Geçmişin görkemi ile geleceğin enerjisini birleştiren Özbekistan, hem kültürel keşif hem de özgün deneyimler için önemli ülkedir.

Bugünkü Özbekistan toprakları, Harezm – Buhara – Semerkant üçgeniyle yüzyıllarca bilimin en parlak merkezlerinden biri olmuştur. Matematik, astronomi, tıp, dilbilimi ve felsefe gibi alanlarda dünya çapında etkili bilim insanları yetiştirmiştir.

Özbekistan’ın yetiştirdiği Büyük Bilim İnsanları; Astronomi ve Matematikçi
(1394 1449)- Uluğ Bey; Semerkant’ta  döneminin en gelişmiş gözlemevi meşhur Uluğ Bey Rasathanesini kurmuştur.
Gezegenlerin ve yıldızların konumlarını olağanüstü hassasiyetle ölçmüş, “Zîc-i Uluğ Bey” adlı yıldız kataloğu yüzyıllarca bilim dünyasına yön vermiştir.

Muhammed el-Harezmi (780–850) – Matematik ve Bilgisayar Bilimi üzerinde çalışmalar yapmış, bugünkü Özbekistan sınırlarına yakın Harezm bölgesinde yaşamıştır. Cebirin kurucusu olarak kabul edilir. “Algoritma” kelimesi ise adını Harezmi’den alır.İslam ve dünya bilim tarihinin en etkili matematikçilerinden biridir.
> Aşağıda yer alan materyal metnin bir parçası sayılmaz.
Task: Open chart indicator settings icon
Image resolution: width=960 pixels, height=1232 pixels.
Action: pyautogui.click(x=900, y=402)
Ebu Reyhan el-Biruni (973–1048) – Astronomi, Coğrafya, Fizik, Tıp alanında Harezm’ili büyük bilim insanı.
Dünyanın yarıçapını şaşırtıcı birdoğrulukla hesaplamış, fizik, doğa bilimleri ve tarihte çığır açıcı çalışmalar yapmıştır.
Biruni, “Ortaçağın en büyük bilim dehası” olarak anılmaktadır. İbn Sina (980–1037) – Tıp ve Felsefe Bugünkü Özbekistan’a yakın Buhara bölgesinde doğmuştur. El-Kanun fi’t-Tıbb eseri, 17. yüzyıla kadar Avrupa ve Asya’da temel tıp kitabı olmuştur. Tıp, kimya, psikoloji ve felsefede çağlar üstü bir etkiye sahiptir.

Ebu Nasr el-Farabi (872–950) – Felsefe, Mantık, Bilim Teorisi Farabi, Otrar (Fârâb) bölgesinde doğmuştur. Bilim sınıflandırmaları, mantık, müzik ve felsefe alanlarında dünya düşünce tarihinin en önemli isimlerindendir.
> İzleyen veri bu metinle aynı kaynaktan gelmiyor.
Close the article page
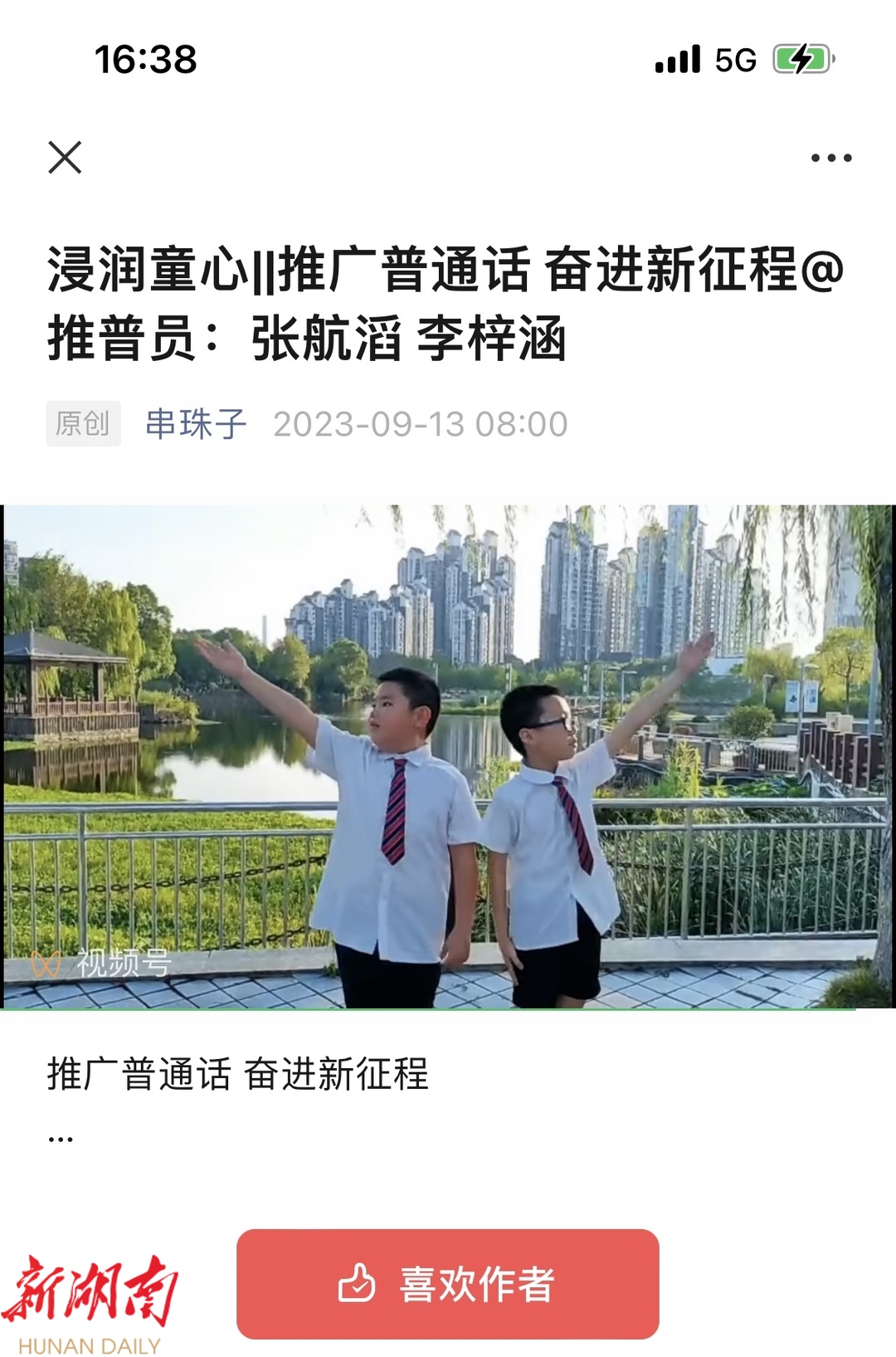 pos(65,157)
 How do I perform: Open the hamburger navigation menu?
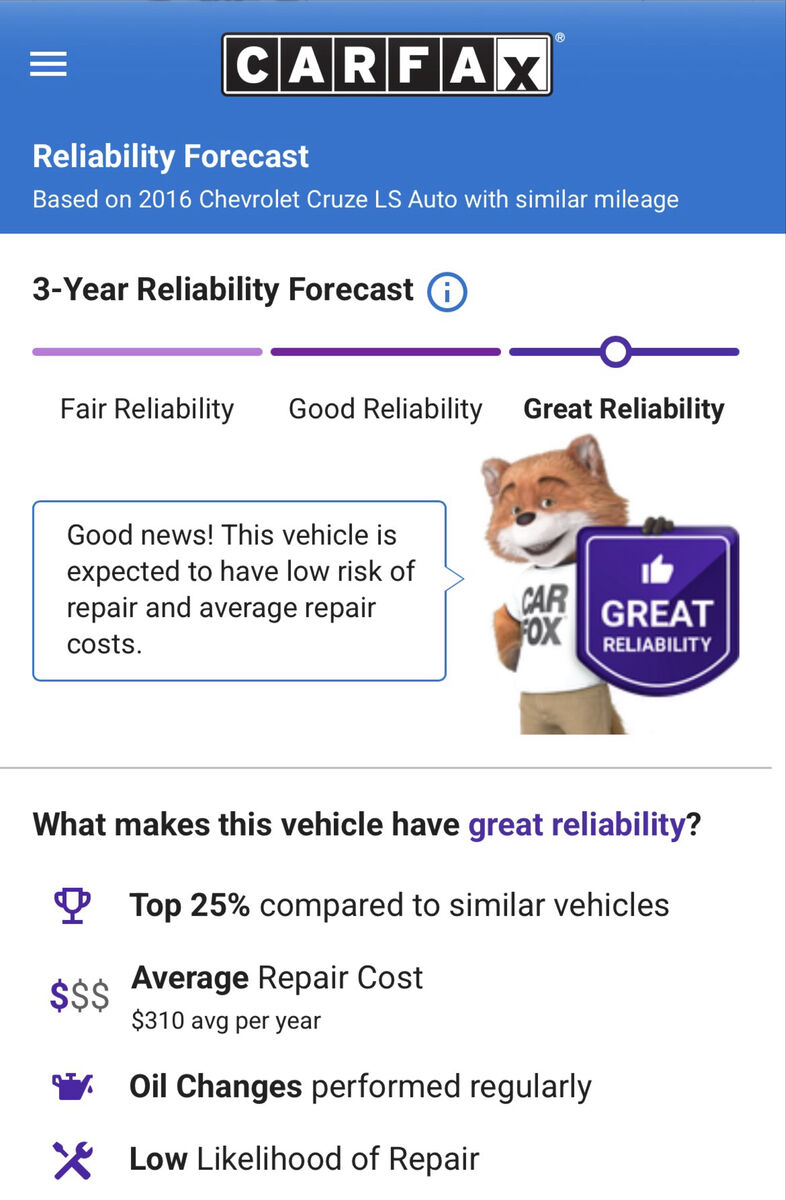[48, 65]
Mahmud el-Kaşgari (1008–1105) – Dilbilim ve Etnografya Kaşgar kökenli olsa da Türkistan coğrafyasında çalışmıştır. Divanu Lugati’t-Türk, Türk dilleri üzerine yazılmış en eski ve en kapsamlı eserdir.

Zamahşeri (1075–1144) – Dilbilim ve Tefsir Harezm bölgesinde doğmuş büyük bir dilbilimci ve İslam âlimidir. Arap dili ve edebiyatı üzerine yaptığı çalışmalar hâlen referans kabul edilmektedir.
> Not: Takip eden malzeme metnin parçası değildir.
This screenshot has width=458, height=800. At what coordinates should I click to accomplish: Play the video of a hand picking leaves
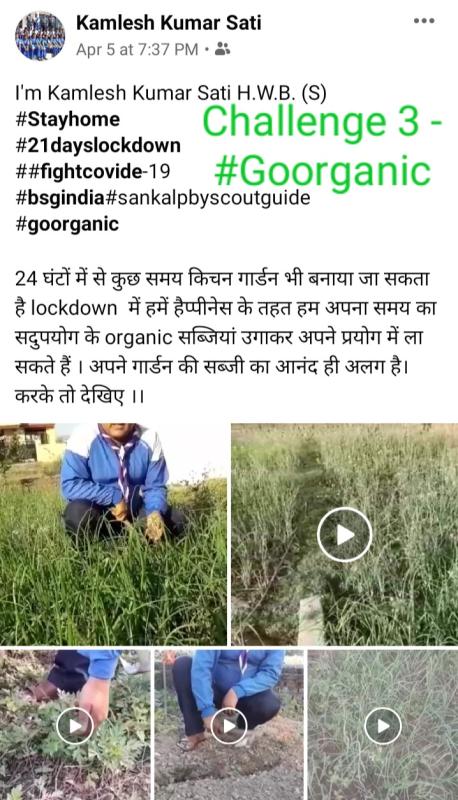pyautogui.click(x=75, y=725)
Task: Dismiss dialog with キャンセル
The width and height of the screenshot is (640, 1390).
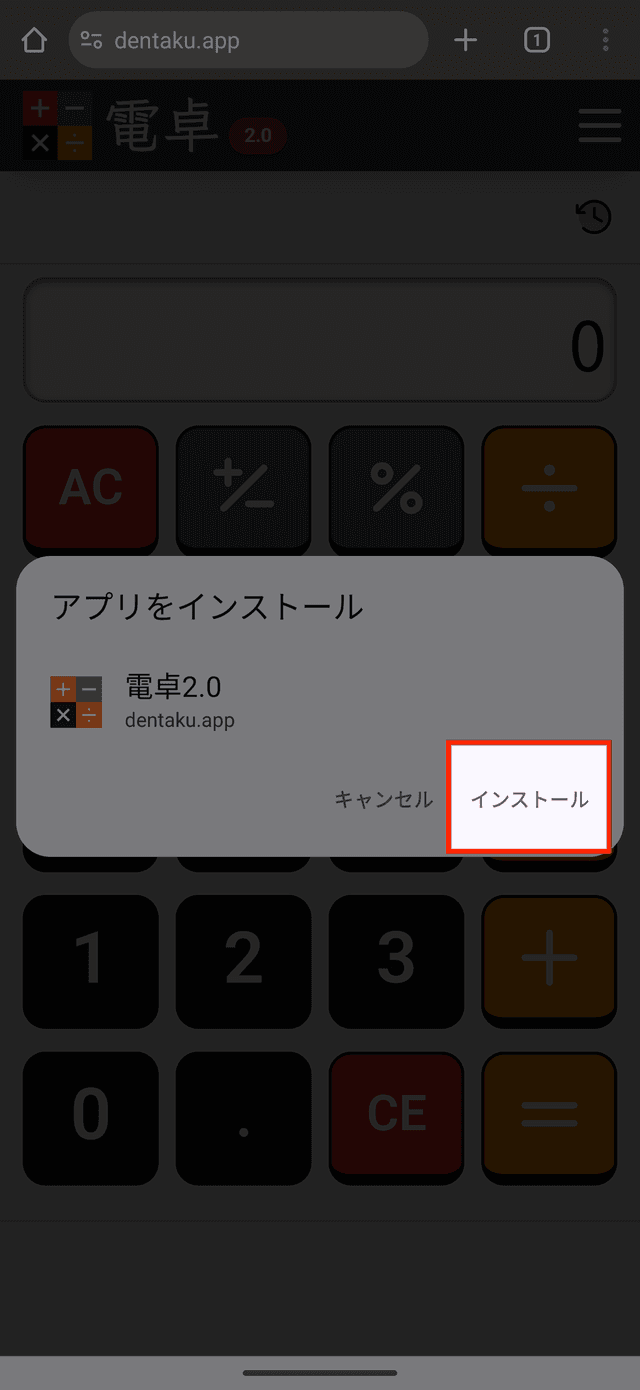Action: tap(383, 799)
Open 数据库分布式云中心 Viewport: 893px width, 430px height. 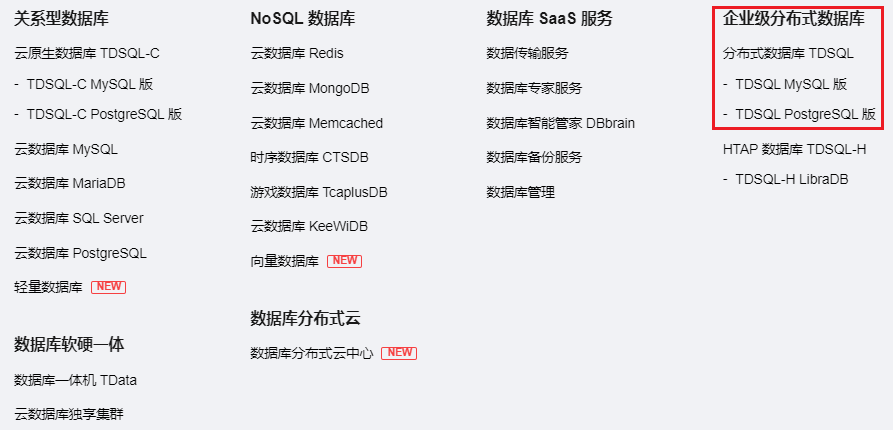[312, 353]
Ali Kuşçu (1403–1474) – Matematik ve Astronomi Aslen Semerkantlıdır; Uluğ Bey'in öğrencisi ve rasathane ekibinin önemli bir parçasıdır. Güneş’in eksen eğikliği ve trigonometrik hesaplamalar konusunda önemli çalışmalar yapmıştır. Bu bilim adamlarının bu topraklarda hayat bulması bile şahsımı son derece etkilemiştir. Ayrıca Timur Leng(Timurlenk), 14. yüzyılda yaşamış Türk-Moğol kökenli büyük bir fatih, Timur İmparatorluğu’nun kurucusudur.
1336–1405 yılları arasında yaşamış, Orta Asya’dan Hindistan’a ve Anadolu’ya kadar geniş bir bölgeyi fethetmiştir. Hem askeri dehası hem de sertliği ile tanınmaktadır.

Başkenti Semerkant’ı önemli bir kültür merkezi yapmıştır. Timur’un mezarını da ziyaret etmek te farklı bir duygudur. Bu turistik geziye katılmamıza ve birçok bilgi hafızalarımıza kazınmasına ve bu toprakları görmemize sebep olan kıymetli hocamız Prof. Dr. Şevki Hoşağası Tülin Hoşağasına Eşim Prof. Dr. Enver Ozan’a teşekkür ederim.
Ayrıca böyle güzel bir organizasyonu gerçekleştiren, bir aile şirketi olan Ayanis Tur sahibi Abdullah Tunçdemir’e, rehber  Golip Zaripov’a, Cesur Beye, Onur Tunçdemire ve bu tura katılan bir haftadır aynı atmosferi soluduğumuz çok kıymetli
katılımcılara zerafetleri, nezaketleri, dost hane ilişkileri için çok teşekkür ederim”dedi.